Analisando o caso TAP verificamos melhor o que é ter informação e produzir conhecimento.

No tempo de privatização da TAP. A companhia portuguesa de aviação tinha um pré-contrato de compra de aviões A350. Neelman teve 70 Milhões de euros de prémio por trocar os A350 por A320 e A330. Era o que a Airbus queria e o Neelman fez. Feito o acordo com a Airbus, foi com esse dinheiro que Neelman comprou a TAP.

Mais recentemente sabia-se que Neelman andava a tentar vender a TAP. Tinha um contrato de venda com a Lufthansa. Tendo Portugal 50% da companhia e esta ir ser vendida a outra companhia estrangeira, Portugal ia perder a companhia para outro país e ainda ia capitalizar a nova empresa alemã com 50% do capital. Isto é: financiar os alemães.

Percebemos que a justeza da solução que Portugal adoptou. Para defender os interesses dos Portugueses tomar a decisão sobre a companhia de bandeira nacional era fundamental.

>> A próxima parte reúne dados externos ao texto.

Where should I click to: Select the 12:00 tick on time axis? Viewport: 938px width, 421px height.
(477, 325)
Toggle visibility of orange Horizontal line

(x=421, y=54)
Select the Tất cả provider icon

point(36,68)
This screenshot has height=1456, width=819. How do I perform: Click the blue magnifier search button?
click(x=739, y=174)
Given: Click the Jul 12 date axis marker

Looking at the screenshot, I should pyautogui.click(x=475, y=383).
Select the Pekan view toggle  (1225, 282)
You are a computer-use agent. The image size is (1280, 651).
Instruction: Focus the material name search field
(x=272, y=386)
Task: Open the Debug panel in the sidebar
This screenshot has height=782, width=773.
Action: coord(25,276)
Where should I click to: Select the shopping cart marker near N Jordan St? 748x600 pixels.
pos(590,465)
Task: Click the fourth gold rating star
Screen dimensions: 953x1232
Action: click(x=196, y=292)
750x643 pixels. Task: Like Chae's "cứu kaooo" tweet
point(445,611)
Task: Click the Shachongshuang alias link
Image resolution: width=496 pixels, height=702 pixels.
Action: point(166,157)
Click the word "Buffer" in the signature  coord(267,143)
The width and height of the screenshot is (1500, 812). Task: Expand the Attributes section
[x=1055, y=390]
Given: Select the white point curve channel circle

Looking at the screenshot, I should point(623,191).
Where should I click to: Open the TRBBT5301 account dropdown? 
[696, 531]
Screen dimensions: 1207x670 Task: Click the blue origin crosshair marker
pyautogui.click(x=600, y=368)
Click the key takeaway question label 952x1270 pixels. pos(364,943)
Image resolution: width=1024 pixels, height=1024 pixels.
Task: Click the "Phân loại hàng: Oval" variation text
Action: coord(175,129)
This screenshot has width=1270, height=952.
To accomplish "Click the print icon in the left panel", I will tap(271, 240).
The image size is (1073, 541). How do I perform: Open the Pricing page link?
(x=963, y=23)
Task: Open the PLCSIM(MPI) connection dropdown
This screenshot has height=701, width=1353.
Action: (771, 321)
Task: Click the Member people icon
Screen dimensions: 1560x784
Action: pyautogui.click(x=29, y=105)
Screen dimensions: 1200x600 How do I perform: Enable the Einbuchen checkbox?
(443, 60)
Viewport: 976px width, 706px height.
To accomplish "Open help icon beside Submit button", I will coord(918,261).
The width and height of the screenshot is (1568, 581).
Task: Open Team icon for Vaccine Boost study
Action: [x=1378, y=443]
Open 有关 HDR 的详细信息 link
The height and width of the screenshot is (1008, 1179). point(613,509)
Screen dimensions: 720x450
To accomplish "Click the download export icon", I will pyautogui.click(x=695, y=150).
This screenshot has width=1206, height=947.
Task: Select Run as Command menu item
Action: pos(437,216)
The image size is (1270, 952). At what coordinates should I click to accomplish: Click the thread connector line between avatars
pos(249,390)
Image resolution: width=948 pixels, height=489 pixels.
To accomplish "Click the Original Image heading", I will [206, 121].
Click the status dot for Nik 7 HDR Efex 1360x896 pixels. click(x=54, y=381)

Portugal teria necessariamente de recuperar a sua posição estratégica na TAP ( transporte, diáspora, ligação aos cidadãos em qualquer parte do mundo como aconteceu na crise covid).

Paralelamente na actual crise covid percebemos a guerra comercial e económica entre países. A British Airways é dona a 100% da Iberia. Claro que quer por os seus cidadãos a viajar nos seus aviões. Daí que tenha interdito as viagens para Portugal e tenha aberto a porta às duas companhias inglesas. Mais claro não pode ser. Nada tem a ver com covid, mas apenas com negócio.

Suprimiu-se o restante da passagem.